It was a moment that could end a mission that had already far outlasted its expected
lifespan. After clambering out of the Victoria crater, the rover started to experience
an abrupt current spike in its right front wheel. As a consequence, the wheel motor
started to malfunction, causing the wheel to stop turning. NASA anticipated that
the $400 million dollars of investment and most importantly invaluable scientific data
regarding the Martian terrain was on the brink of remaining unexplored.
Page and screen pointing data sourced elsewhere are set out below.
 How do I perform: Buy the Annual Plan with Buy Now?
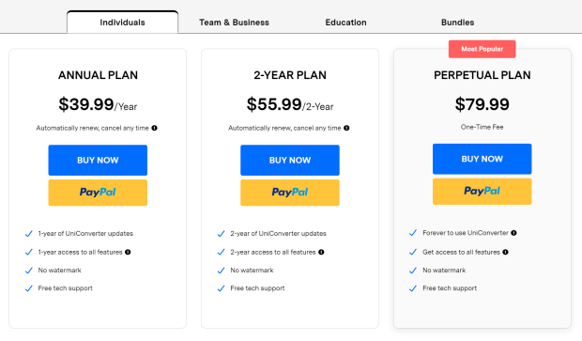point(98,160)
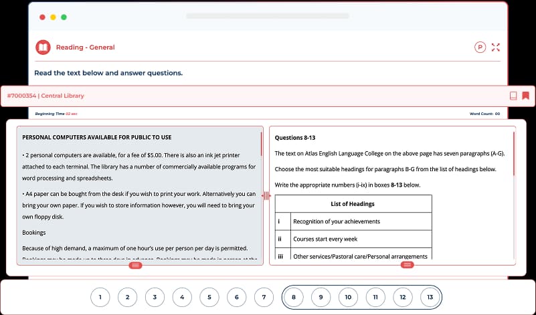Go to question 1
Screen dimensions: 536x315
[100, 297]
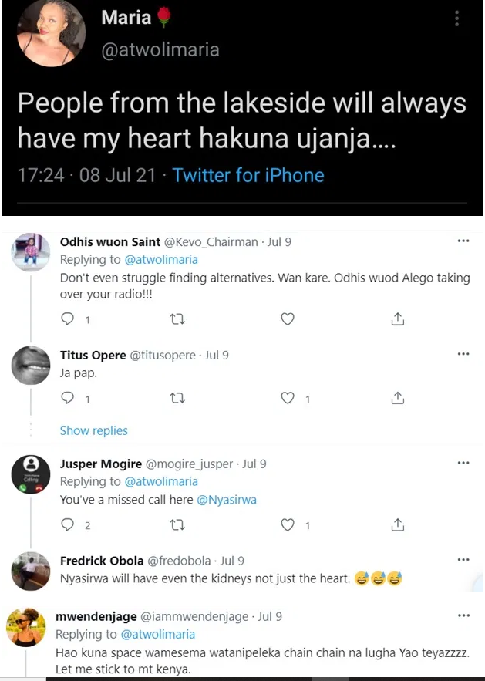Open more options for Odhis wuon Saint's reply
Viewport: 485px width, 681px height.
tap(463, 241)
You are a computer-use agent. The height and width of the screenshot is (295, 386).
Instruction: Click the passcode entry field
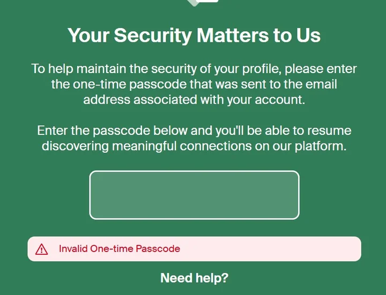pos(194,195)
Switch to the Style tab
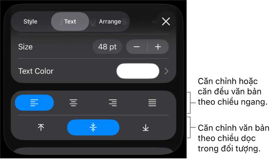This screenshot has width=272, height=159. tap(30, 21)
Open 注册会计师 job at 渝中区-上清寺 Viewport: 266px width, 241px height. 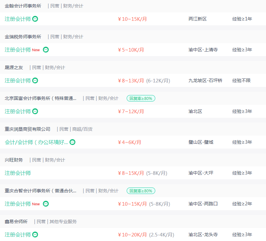pos(18,50)
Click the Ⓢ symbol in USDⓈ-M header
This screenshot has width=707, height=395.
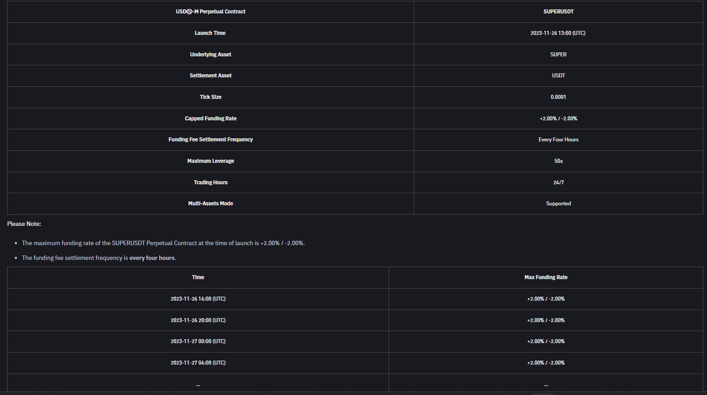189,12
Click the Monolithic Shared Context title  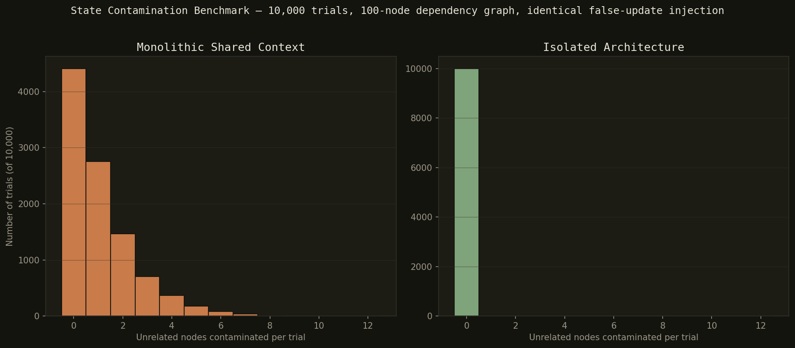[x=221, y=47]
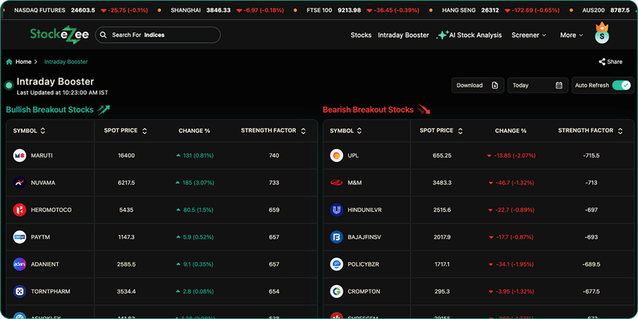The height and width of the screenshot is (319, 638).
Task: Open AI Stock Analysis page
Action: (x=469, y=35)
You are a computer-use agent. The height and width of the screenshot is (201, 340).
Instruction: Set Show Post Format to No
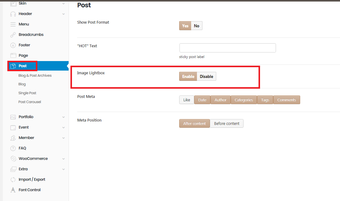(x=197, y=26)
With the
immensity of space between Mars and Earth (140 million miles, to be specific), the
engineers at NASA could only detect and diagnose the malfunction; however, human
intervention in the maintenance of Opportunity was an impossibility. Nevertheless,
human ingenuity again succeeded when the engineers at NASA’s Jet Propulsion Laboratory
came up with an unconventional workaround. They started to drive the rover
backward and thus by doing so, they were able to redistribute the mechanical load
and reduce the strain on the malfunctioning wheel. The impaired wheel now functioned
as a rear wheel, allowing the fully functional wheels to lead and navigate the
harsh and challenging surface of Mars. Due to this innovative approach, Opportunity
continued to explore Mars and gathered some of the most invaluable data about the
red planet for 15 Earth years instead of its initially predicted 90-day lifespan. This
was a testament to human ingenuity, but also a stark reminder of the necessity for
built-in machine fault adaptability in robotic systems.
Our research is a step towards adding hardware fault tolerance and fault adaptability
to machines. In this research, our primary focus is to investigate the efficacy of generative flow networks (GFlowNets/CFlowNets) in robotic environments, particularly
in the domain of machine fault adaptation. Generative Flow Networks is an
emerging algorithm with the potential to be considered as a substitute approach to
the prevalent reinforcement learning methods in continuous exploratory tasks. In our
work, the experimentations were done in a simulated robotic environment (Reacherv2).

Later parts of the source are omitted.